Reading text:
· · · · ·

This winter has had some of the coldest weather the Sioux Empire has had for a while and that extreme cold can be very dangerous. One of the serious things that can happen to your body is frostbite. I've know about frostbite my whole life but have only been vaguely aware of what exactly it is. I know that covering up my skin is the best way to avoid it and that the nose, ears, cheeks, chin, fingers and toes are the most susceptible. But how do I recognize it and what should I do? Lets find out.

The Centers for Disease Control's  says:

Frostbite is an injury to the body that is caused by freezing. Frostbite causes a loss of feeling and color in affected areas. It most often affects the nose, ears, cheeks, chin, fingers, or toes. Frostbite can permanently damage the body, and severe cases can lead to amputation. The risk of frostbite is increased in people with reduced blood circulation and among people who are not dressed properly for extremely cold temperatures.

The website adds that "[a] victim is often unaware of frostbite until someone else points it out because the frozen tissues are numb." That's a nice thought. So, how do you know that it might be frostbite?

At the first signs of redness or pain in any skin area, get out of the cold or protect any exposed skin—frostbite may be beginning. Any of the following signs may indicate frostbite:

  • a white or grayish-yellow skin area
  • skin that feels unusually firm or waxy
  • numbness

OK, I get it, what do you do if you think it might be frostbite?

· · · · ·

Saved entries:
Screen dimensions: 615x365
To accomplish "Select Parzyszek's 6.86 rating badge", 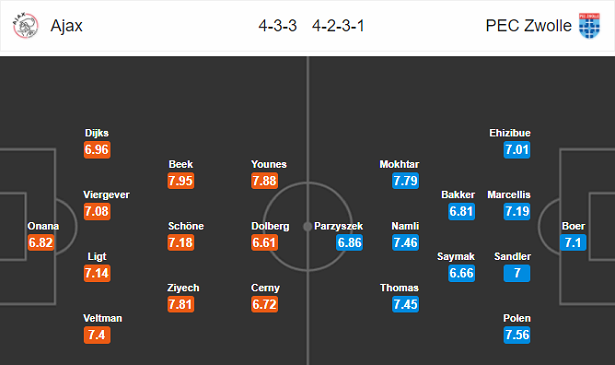I will pyautogui.click(x=349, y=242).
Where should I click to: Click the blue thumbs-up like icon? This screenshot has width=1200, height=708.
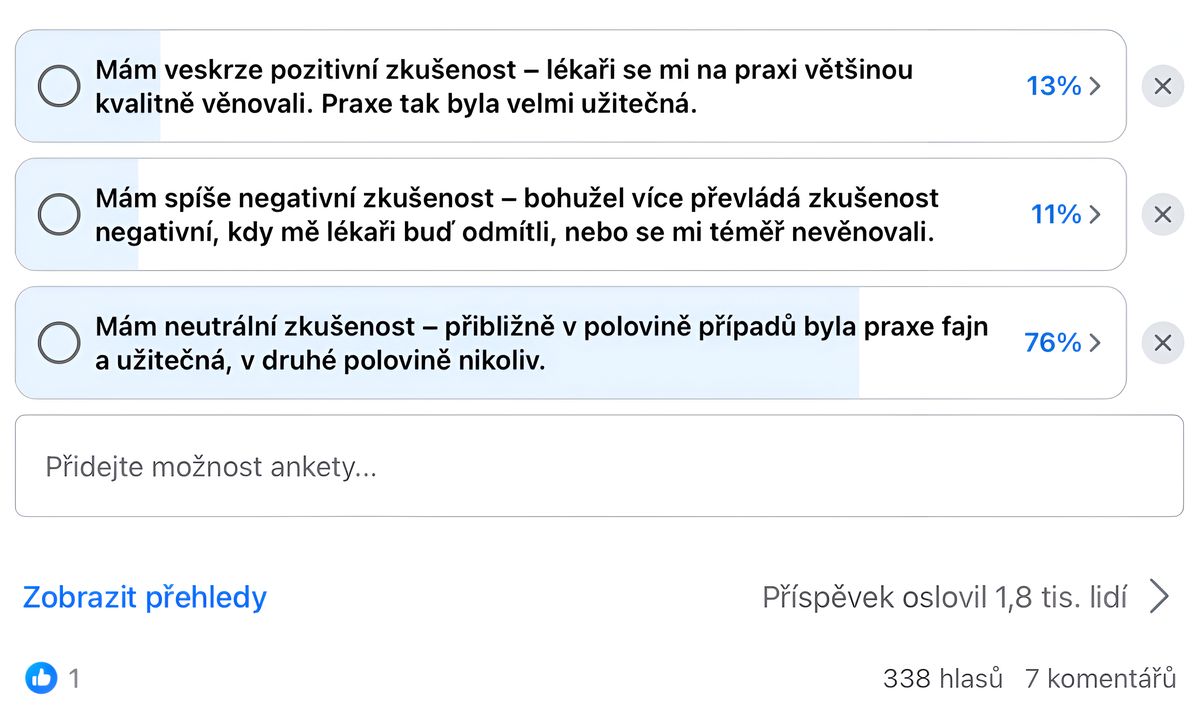tap(41, 678)
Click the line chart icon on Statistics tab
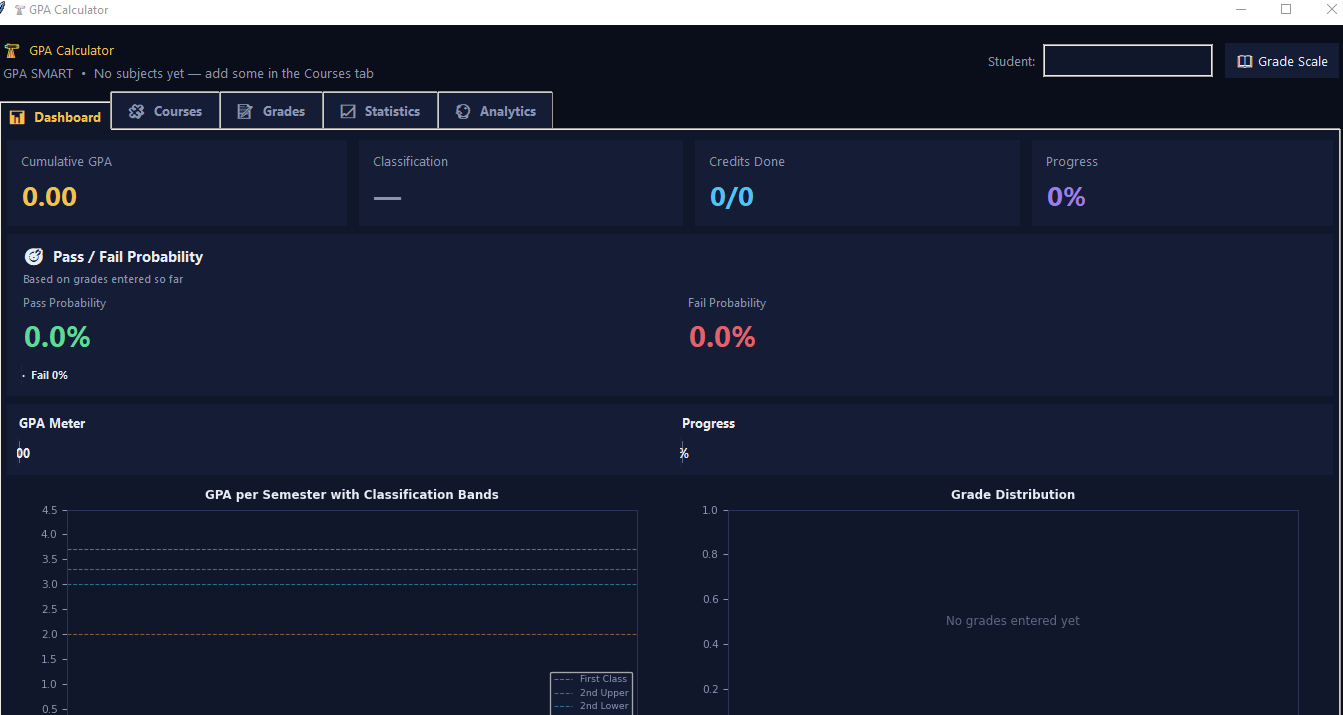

· · · · ·

Exercise brief: How might the frostbite post go on? Write its continuation, starting after its final sentence. These lines are separate from the frostbite post.

Expected output:
  • Get into a warm room as soon as possible.
  • Unless absolutely necessary, do not walk on frostbitten feet or toes—this increases the damage.
  • Immerse the affected area in warm—not hot—water (the temperature should be comfortable to the touch for unaffected parts of the body).
  • Or, warm the affected area using body heat. For example, the heat of an armpit can be used to warm frostbitten fingers.
  • Do not rub the frostbitten area with snow or massage it at all. This can cause more damage.
  • Don’t use a heating pad, heat lamp, or the heat of a stove, fireplace, or radiator for warming. Affected areas are numb and can be easily burned.

These procedures are not substitutes for proper medical care....frostbite should be evaluated by a health care provider.

Alright, how about a video?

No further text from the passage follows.